◆ **DATA EXTRACTS**
_ _ _ _ _ _ _

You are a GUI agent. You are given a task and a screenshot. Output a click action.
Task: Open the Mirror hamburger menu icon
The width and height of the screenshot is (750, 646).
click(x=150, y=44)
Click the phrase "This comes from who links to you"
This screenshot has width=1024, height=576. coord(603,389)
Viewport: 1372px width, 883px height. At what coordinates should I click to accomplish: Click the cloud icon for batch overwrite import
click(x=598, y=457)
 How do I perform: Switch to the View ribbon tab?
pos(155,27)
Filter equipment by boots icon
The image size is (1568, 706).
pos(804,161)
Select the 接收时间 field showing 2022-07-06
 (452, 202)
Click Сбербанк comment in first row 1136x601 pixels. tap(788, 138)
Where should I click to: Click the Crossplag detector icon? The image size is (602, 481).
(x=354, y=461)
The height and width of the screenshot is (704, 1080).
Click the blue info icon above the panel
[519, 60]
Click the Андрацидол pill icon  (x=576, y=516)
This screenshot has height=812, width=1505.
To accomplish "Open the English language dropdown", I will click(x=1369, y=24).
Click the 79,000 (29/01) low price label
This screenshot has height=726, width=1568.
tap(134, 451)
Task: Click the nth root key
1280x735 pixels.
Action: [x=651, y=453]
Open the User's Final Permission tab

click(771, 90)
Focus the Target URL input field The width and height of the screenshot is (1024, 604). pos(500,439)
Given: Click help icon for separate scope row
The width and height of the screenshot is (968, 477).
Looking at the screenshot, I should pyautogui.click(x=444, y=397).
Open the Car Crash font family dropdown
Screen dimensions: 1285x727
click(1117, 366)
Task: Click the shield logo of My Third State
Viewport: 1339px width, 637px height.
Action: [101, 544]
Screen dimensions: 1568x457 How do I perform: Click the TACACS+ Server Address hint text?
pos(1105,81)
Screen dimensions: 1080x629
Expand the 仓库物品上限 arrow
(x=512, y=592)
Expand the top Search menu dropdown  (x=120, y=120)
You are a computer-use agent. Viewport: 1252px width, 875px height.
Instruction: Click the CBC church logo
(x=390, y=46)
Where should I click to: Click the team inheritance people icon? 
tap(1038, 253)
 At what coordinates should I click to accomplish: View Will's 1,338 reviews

_ _ _ _ _ _ _

◆ **EXERCISE**
Search the data for "agent". Copy each line that has it.

◆ **RESULT OF THE TASK**
You are a GUI agent. You are given a task and a screenshot. Output a click action.
You are a computer-use agent. Viewport: 1252px width, 875px height.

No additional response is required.